There are more than 1,400 unique proposed “strings,” and another 230 that have multiple applicants, such as .app with thirteen applicants and .music with eight. Applications for the same string will be evaluated as follows: initial evaluation, potential dispute resolution proceedings—including formal string confusion, legal rights, and community objections, discussed below—and string contention proceedings. If one or more of the strings is a community-based application, there will be a community priority evaluation. If there is one clear winner, the community application will transition to the delegation phase. Otherwise, applicants with contending strings will participate in an auction, and the winner will transition to the delegation phase.
Whether or not they have applied for a gTLD, brand owners are advised to survey the list for possible use of their marks, as well as any relevant generic words for their industry. Any concerns with generic names, such as .store, .hotel, .music, and others, or concerns that are not primarily related to possible trademark infringement, should be addressed immediately because the free 60-day public comment window closes on August 12. For example, brand owners may want to determine whether generic applicants have a strong rights management policy, good business model, and resources to handle domain name abuse.
After the 60-day comment period, there will be a seven month period for formal objections based on the four following grounds.
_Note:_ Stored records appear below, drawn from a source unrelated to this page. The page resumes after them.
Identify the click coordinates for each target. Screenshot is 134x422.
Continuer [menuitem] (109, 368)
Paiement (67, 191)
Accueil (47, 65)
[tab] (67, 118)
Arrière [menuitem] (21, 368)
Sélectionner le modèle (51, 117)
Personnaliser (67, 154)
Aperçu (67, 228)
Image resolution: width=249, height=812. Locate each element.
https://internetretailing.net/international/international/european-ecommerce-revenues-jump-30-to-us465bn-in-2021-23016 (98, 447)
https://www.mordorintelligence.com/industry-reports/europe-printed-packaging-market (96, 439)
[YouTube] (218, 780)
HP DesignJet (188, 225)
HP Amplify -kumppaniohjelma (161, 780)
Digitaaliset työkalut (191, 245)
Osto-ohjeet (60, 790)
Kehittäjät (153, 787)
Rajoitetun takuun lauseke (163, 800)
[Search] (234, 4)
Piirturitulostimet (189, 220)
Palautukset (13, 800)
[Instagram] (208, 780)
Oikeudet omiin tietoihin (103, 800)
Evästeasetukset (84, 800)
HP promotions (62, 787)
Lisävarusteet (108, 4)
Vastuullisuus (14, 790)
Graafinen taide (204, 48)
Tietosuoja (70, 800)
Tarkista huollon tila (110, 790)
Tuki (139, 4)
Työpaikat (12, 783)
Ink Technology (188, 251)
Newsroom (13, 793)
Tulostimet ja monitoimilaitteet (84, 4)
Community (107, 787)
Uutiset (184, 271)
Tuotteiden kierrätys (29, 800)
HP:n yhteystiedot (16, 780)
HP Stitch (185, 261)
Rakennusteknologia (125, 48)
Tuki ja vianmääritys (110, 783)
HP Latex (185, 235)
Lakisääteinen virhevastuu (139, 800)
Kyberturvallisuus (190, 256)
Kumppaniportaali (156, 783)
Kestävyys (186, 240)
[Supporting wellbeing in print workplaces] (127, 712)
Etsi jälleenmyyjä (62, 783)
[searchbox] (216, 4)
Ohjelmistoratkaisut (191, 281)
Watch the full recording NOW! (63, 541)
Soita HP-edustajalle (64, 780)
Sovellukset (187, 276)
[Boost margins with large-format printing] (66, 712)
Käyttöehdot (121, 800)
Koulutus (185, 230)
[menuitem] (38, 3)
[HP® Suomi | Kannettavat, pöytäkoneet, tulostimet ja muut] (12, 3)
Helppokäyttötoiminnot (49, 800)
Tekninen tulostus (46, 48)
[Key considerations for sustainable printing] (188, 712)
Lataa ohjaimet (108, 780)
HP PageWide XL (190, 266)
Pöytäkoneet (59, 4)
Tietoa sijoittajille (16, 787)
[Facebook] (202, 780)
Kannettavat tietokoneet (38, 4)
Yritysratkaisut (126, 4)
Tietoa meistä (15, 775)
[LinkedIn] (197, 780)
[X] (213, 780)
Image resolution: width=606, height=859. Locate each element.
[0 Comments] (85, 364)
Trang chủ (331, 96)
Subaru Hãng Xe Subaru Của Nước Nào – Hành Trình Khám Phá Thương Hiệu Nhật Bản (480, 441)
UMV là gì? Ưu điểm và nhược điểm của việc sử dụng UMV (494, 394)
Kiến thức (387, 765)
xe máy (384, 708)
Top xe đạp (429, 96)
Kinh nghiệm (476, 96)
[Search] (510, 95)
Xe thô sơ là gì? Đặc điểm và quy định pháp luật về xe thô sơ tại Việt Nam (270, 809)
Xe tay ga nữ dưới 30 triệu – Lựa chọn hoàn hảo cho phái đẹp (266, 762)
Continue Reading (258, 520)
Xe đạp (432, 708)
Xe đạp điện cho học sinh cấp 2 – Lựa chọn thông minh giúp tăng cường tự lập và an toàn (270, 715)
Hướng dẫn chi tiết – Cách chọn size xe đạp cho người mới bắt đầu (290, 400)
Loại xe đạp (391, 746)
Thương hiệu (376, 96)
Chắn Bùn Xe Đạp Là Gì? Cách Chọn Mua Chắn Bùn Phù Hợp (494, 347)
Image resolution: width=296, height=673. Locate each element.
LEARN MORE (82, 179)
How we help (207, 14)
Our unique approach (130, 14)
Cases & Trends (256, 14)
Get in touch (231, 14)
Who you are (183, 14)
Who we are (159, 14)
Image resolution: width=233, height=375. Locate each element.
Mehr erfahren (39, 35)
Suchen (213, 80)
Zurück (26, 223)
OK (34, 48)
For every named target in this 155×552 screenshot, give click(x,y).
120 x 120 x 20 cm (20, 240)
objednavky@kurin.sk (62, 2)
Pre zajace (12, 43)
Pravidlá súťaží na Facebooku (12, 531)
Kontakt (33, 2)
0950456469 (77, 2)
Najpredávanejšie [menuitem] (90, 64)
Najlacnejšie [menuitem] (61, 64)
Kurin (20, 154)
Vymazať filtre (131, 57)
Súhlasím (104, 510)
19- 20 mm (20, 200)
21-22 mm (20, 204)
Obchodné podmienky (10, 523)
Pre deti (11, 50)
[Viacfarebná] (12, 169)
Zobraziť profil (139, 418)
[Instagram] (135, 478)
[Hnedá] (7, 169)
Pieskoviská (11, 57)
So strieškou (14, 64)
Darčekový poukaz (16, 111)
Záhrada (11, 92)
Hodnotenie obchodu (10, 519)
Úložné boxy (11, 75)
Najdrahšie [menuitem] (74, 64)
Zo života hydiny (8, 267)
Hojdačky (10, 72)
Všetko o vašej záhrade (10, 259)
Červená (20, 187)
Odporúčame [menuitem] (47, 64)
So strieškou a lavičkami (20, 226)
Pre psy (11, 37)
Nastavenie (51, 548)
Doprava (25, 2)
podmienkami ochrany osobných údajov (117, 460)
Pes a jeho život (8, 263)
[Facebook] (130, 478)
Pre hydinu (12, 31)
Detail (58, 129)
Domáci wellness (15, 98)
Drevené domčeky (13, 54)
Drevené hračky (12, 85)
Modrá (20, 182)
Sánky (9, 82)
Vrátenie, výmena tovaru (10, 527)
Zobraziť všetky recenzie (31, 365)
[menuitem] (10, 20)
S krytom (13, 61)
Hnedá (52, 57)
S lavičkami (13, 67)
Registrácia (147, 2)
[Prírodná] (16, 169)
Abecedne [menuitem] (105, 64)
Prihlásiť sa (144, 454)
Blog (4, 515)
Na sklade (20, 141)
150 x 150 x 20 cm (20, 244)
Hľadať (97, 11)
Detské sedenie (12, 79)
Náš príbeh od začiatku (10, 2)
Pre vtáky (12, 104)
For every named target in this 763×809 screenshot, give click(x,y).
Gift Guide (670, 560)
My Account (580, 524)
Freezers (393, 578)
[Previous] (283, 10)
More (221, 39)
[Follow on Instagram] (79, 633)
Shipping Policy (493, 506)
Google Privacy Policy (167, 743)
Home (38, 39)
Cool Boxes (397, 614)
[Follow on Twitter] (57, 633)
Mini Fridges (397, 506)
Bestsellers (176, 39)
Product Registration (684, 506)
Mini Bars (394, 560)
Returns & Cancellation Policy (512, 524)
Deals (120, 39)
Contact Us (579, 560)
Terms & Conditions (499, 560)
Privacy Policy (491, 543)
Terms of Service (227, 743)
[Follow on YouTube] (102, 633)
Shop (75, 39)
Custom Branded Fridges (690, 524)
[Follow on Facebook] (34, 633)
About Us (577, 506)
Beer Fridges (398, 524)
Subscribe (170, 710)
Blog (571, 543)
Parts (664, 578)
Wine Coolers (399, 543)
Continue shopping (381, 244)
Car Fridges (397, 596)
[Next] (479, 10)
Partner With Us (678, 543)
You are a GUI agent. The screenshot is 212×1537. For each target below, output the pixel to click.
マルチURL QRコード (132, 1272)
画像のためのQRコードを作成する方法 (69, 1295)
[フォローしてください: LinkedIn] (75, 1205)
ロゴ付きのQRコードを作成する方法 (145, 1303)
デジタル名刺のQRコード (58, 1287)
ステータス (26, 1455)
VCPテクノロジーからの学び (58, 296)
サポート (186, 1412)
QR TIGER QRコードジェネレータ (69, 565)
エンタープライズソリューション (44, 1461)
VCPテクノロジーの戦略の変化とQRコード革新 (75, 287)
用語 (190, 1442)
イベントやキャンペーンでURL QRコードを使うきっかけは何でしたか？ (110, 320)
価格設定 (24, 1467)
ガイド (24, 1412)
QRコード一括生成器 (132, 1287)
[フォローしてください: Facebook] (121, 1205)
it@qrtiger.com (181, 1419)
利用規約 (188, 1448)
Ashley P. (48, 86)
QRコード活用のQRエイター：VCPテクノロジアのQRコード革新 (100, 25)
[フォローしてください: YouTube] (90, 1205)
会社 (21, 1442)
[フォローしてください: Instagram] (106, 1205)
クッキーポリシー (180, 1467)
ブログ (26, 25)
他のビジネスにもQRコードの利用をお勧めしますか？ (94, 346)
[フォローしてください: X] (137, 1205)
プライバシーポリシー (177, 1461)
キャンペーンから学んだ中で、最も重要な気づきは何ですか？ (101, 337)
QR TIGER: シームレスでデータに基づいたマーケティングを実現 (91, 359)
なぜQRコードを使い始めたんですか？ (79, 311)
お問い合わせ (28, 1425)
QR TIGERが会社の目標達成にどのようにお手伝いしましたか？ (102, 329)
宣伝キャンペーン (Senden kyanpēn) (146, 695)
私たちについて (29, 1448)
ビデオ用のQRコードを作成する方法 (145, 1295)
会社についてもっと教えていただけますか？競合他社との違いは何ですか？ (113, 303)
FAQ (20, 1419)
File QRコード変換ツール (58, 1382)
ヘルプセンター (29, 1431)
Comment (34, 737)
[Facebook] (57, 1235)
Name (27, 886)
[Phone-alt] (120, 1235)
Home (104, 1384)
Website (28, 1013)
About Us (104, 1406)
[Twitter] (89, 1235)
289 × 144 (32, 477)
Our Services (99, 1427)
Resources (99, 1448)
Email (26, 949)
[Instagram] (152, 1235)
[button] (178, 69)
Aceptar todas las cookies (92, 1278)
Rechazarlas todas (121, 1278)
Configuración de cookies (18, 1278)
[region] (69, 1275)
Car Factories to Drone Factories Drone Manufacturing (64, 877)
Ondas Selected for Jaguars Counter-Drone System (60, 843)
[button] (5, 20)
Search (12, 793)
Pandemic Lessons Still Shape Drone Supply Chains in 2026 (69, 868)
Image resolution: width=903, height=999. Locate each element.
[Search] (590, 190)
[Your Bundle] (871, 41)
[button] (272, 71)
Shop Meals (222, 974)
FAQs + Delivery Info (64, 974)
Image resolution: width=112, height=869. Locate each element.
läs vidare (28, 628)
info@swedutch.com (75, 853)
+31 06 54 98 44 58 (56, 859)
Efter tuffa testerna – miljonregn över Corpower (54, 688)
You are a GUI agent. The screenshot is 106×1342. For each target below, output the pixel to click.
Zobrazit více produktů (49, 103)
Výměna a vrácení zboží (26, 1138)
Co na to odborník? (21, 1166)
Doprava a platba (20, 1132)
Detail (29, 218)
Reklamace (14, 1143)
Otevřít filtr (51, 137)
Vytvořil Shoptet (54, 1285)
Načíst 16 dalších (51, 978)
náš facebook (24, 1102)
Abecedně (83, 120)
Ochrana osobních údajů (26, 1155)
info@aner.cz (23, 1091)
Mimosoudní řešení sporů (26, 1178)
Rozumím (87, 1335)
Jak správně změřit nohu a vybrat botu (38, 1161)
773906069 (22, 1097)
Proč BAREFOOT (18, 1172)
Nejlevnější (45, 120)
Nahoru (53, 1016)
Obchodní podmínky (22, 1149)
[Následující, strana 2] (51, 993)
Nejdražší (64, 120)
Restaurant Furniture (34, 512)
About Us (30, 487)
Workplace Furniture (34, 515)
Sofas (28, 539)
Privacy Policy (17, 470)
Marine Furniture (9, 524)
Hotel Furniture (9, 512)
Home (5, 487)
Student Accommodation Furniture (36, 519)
- String Confusion Objection - The applied-for gTLD character string is so similar to an existing TLD or to another applied-for gTLD string that user confusion would likely result if both TLDs were approved. Only existing TLD operators or other applicants can object on these grounds.
- Legal Rights Objection - The applied-for gTLD string infringes the existing legal rights of the objector (for example, a trademark infringement).
- Limited Public Interest Objection - The applied-for gTLD string is contrary to generally accepted legal norms of morality and public order that are recognized under principles of international law.
- Community Objection - There is substantial opposition to the gTLD application from a significant portion of the community at which the gTLD string is targeted. Objecting organization must be established in representing a defined community.
Following the formal objection phase, brand owners should continue to be aware of the following procedures to protect their rights under the new gTLDs:
- Trademark Clearinghouse. Trademark Clearinghouse will be established for registered marks and other marks protected by court order or statute. New gTLD registry operators (“Operators”) will be required to provide trademark claims services and sunrise services to owners of marks in the clearinghouse.
- Sunrise Services. Operators will not be required to offer a domain name under a new gTLD unless the trademark owner: (a) applies for entry in the Trademark Clearinghouse prior to publication of the new gTLD; and (b) registers the subject marks prior to execution of the registry agreement between ICANN and the Operator.
- Trademark Claims Services. Within 60 days after the launch of a new gTLD, Operators must provide prospective domain name registrants under the new gTLD with notice of marks in the Trademark Clearinghouse. Operators must also notify owners of the marks in the Trademark Clearinghouse if a domain name containing an identical mark ultimately registers under the new gTLD
- Uniform Rapid Suspension (URS). ICANN will offer URS as a cheaper and faster dispute resolution remedy for domain name registrations under the new gTLDs. URS complaints are only recommended for clear-cut cases of trademark abuse, and will be limited to 500 words with a proposed $300 filing fee.